## DIRECTION
Can you print the data word for word, from the line containing "Where should I" through the end of the data, leaving the pictures out?

[Records]
------------

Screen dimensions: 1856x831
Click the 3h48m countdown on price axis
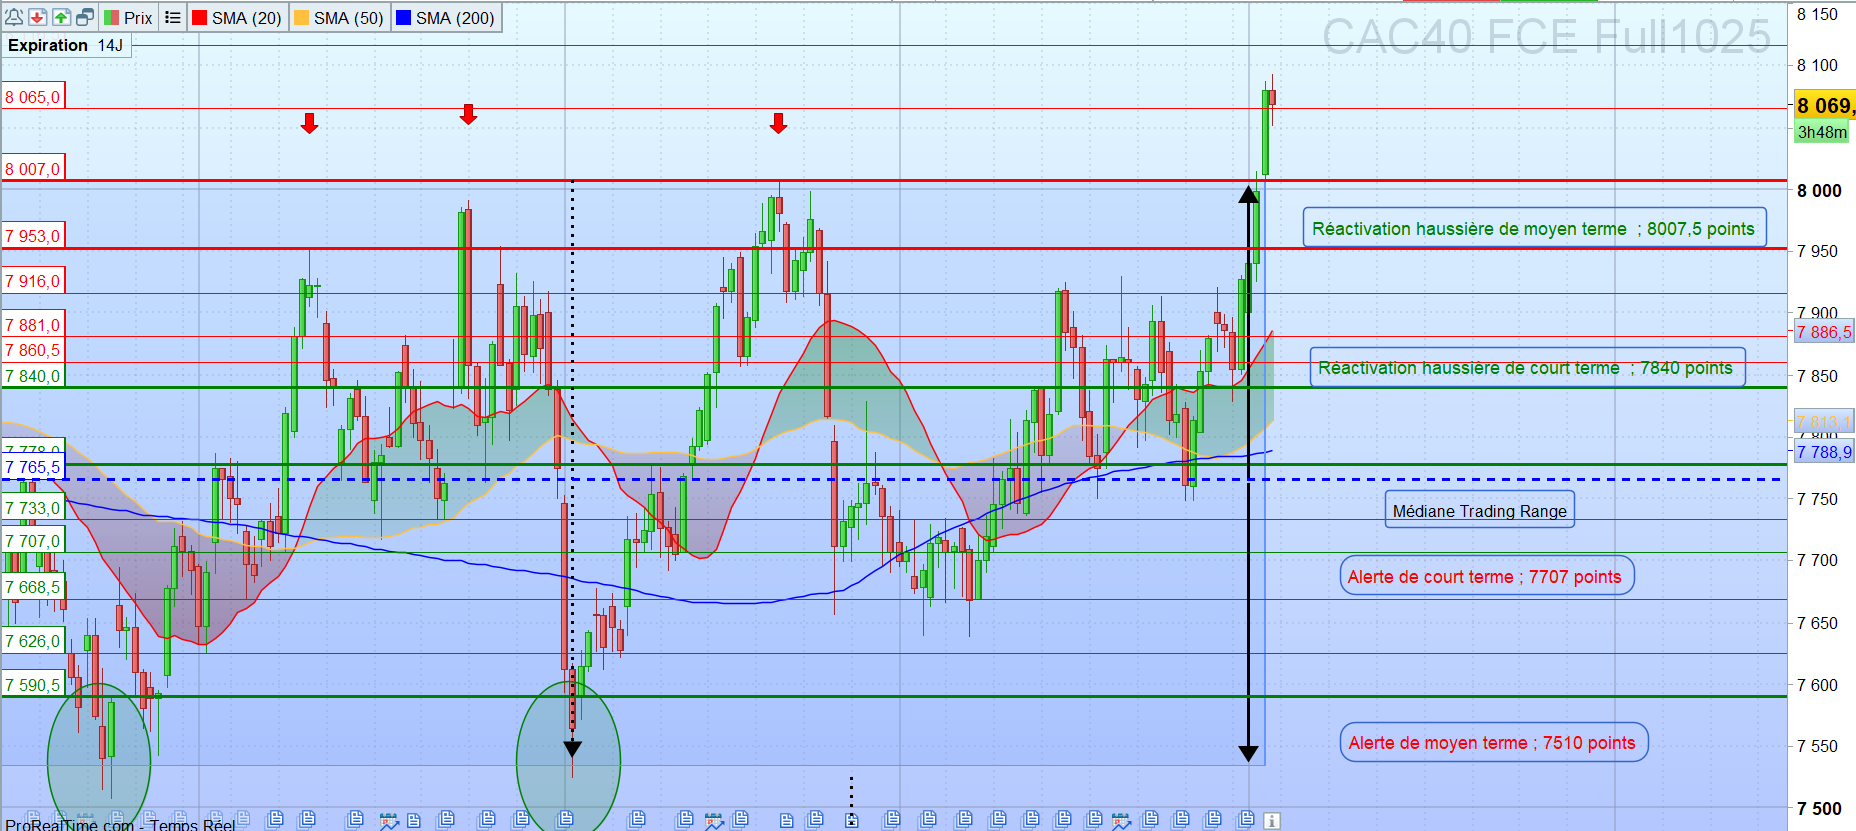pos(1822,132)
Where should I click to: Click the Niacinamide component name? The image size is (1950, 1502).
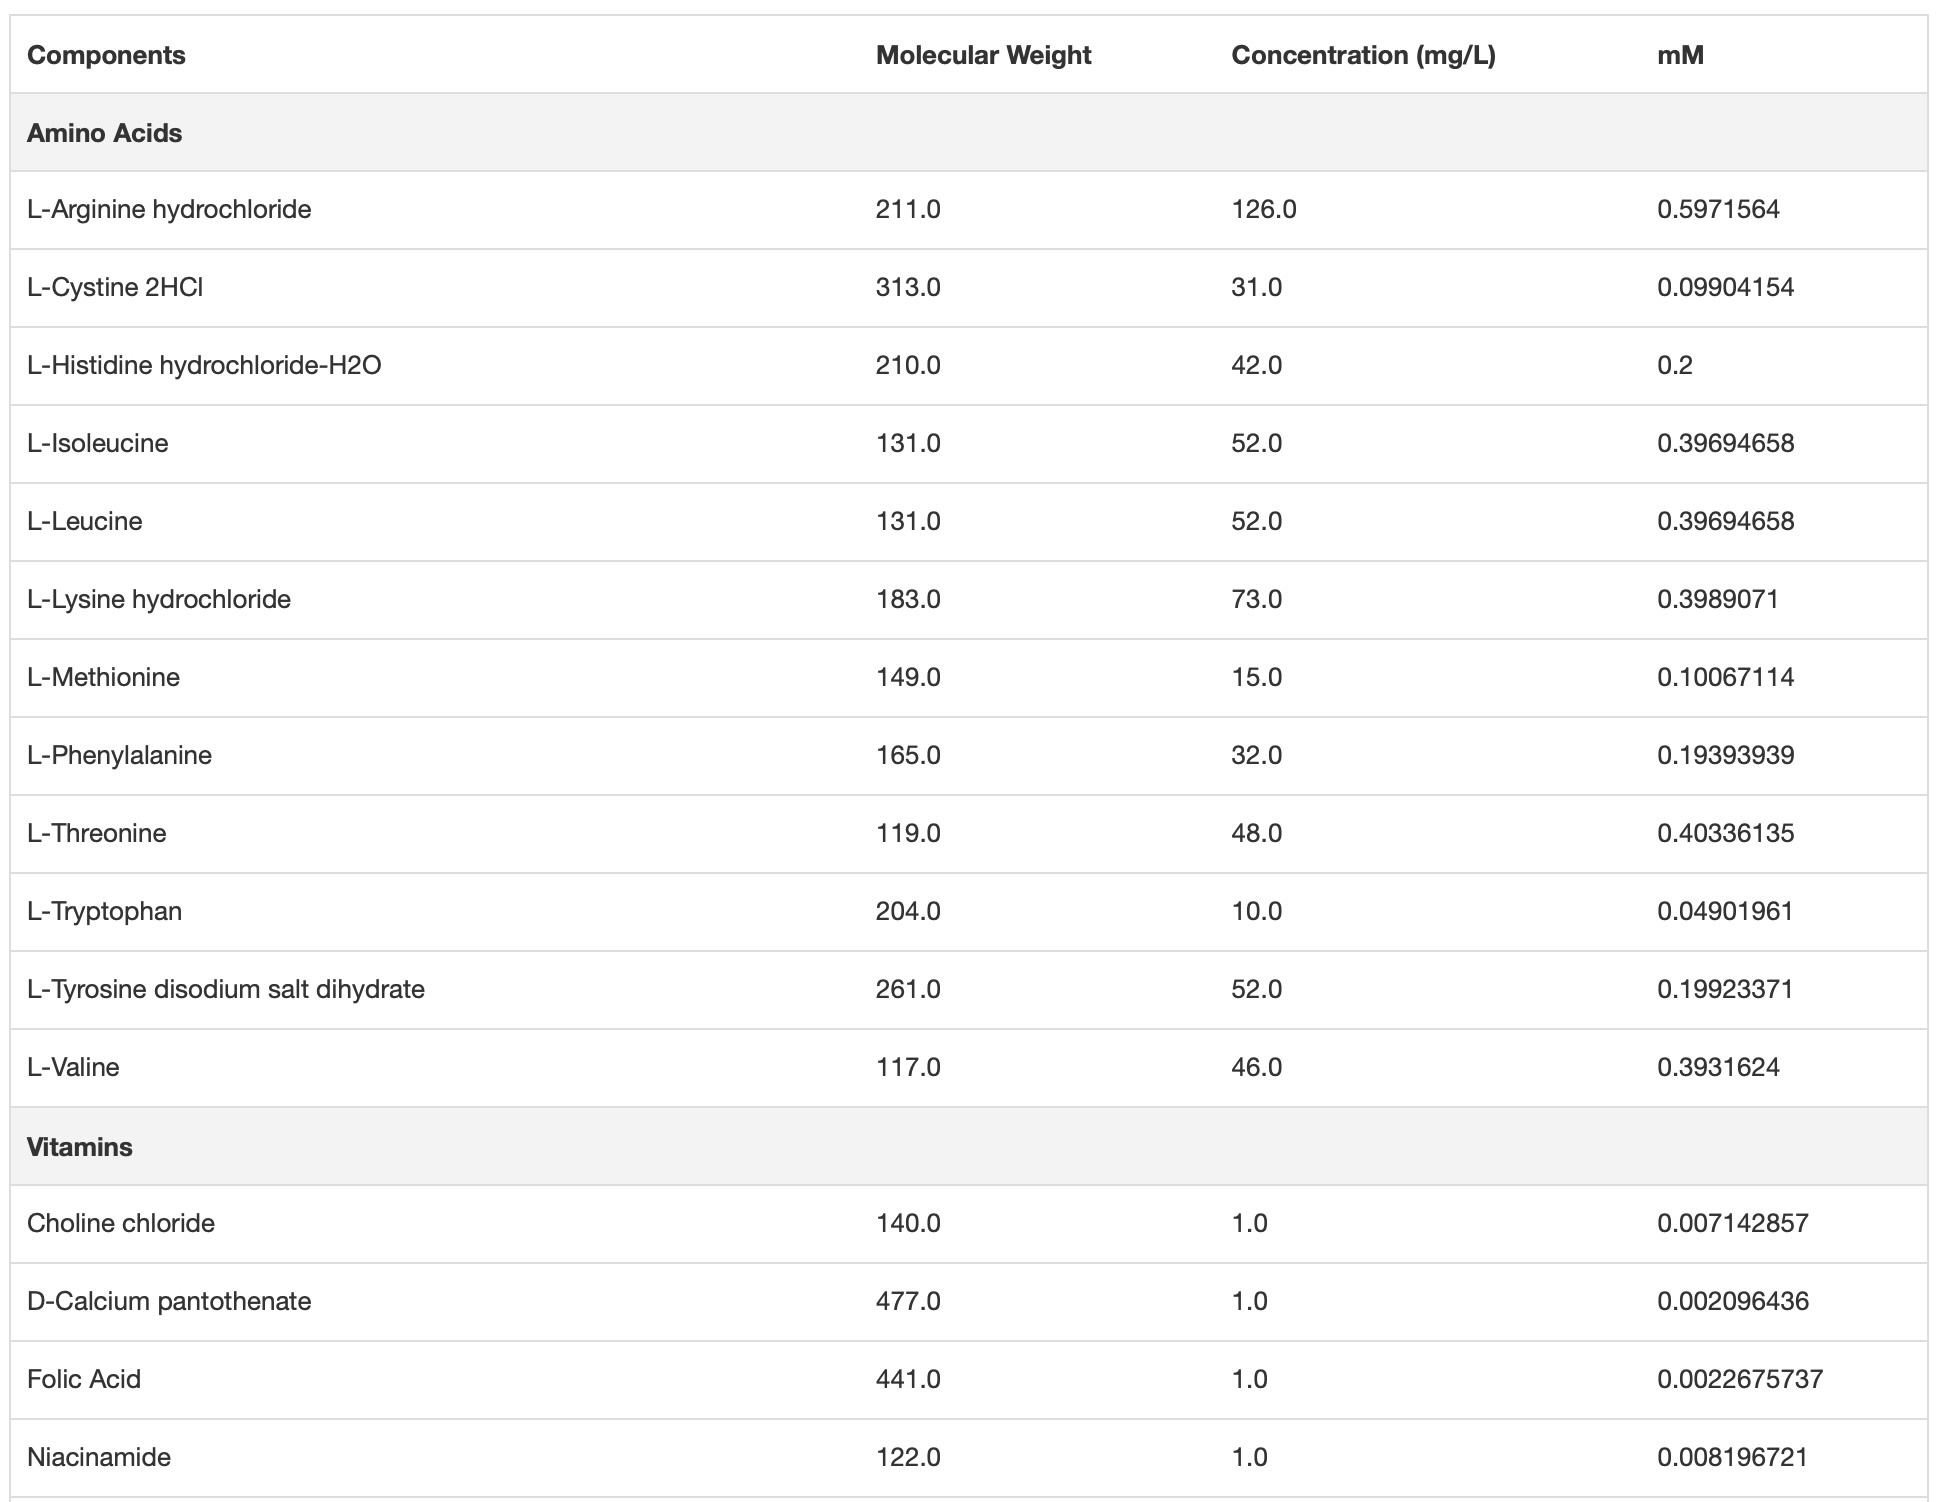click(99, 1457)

------------

## CORRECT OUTPUT
Where should I click to: Click the Niacinamide component name? The image size is (1950, 1502).
click(99, 1457)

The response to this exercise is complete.